**Requirement**
Can you quote exactly the stretch of lines from the one with "Given: Click the" through the final line of the material, both ends included?

*** Data for processing ***

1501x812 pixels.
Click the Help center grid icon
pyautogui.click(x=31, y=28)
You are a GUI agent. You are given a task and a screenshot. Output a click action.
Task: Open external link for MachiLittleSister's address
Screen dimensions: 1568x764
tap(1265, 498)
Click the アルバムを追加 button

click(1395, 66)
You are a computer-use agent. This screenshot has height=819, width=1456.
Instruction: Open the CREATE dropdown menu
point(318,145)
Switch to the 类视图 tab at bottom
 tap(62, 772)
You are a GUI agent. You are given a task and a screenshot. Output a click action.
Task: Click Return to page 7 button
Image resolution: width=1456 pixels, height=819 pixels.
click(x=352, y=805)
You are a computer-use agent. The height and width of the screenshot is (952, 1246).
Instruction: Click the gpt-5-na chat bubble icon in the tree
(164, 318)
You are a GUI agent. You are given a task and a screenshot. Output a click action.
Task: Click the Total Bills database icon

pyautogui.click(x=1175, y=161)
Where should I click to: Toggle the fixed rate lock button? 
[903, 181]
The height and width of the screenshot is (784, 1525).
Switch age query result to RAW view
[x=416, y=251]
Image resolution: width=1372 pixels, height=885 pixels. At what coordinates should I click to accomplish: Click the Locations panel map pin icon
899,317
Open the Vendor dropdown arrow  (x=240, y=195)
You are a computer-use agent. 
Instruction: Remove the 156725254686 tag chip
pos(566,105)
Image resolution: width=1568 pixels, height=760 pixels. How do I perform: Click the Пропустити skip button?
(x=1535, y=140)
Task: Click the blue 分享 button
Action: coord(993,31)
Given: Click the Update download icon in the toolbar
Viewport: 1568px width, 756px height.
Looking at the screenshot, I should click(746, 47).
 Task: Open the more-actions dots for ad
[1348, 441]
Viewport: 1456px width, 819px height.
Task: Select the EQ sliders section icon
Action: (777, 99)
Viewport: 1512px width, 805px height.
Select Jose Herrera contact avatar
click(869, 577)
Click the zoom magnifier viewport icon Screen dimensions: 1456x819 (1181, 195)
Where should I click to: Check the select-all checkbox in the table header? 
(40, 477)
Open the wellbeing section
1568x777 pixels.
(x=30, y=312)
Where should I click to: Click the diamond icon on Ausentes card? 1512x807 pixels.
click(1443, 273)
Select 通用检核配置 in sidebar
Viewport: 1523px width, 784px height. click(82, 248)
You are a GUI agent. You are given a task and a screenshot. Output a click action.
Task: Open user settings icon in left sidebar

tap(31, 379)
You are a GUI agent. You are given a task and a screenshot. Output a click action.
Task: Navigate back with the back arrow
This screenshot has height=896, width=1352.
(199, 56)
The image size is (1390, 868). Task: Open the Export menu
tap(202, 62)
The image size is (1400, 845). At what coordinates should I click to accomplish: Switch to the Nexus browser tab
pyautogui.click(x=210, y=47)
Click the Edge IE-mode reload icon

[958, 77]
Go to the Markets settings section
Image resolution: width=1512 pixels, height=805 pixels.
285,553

***

**Response for this exercise**
Given: Click the Update download icon in the toolbar
Viewport: 1568px width, 756px height.
Looking at the screenshot, I should click(746, 47).
 Task: Open the more-actions dots for ad
[1348, 441]
Viewport: 1456px width, 819px height.
Task: Select the EQ sliders section icon
Action: (777, 99)
Viewport: 1512px width, 805px height.
Select Jose Herrera contact avatar
click(869, 577)
Click the zoom magnifier viewport icon Screen dimensions: 1456x819 (1181, 195)
Where should I click to: Check the select-all checkbox in the table header? 
(40, 477)
Open the wellbeing section
1568x777 pixels.
(x=30, y=312)
Where should I click to: Click the diamond icon on Ausentes card? 1512x807 pixels.
click(1443, 273)
Select 通用检核配置 in sidebar
Viewport: 1523px width, 784px height. click(82, 248)
You are a GUI agent. You are given a task and a screenshot. Output a click action.
Task: Open user settings icon in left sidebar

tap(31, 379)
You are a GUI agent. You are given a task and a screenshot. Output a click action.
Task: Navigate back with the back arrow
This screenshot has height=896, width=1352.
(199, 56)
The image size is (1390, 868). Task: Open the Export menu
tap(202, 62)
The image size is (1400, 845). At what coordinates should I click to accomplish: Switch to the Nexus browser tab
pyautogui.click(x=210, y=47)
Click the Edge IE-mode reload icon

[958, 77]
Go to the Markets settings section
Image resolution: width=1512 pixels, height=805 pixels.
285,553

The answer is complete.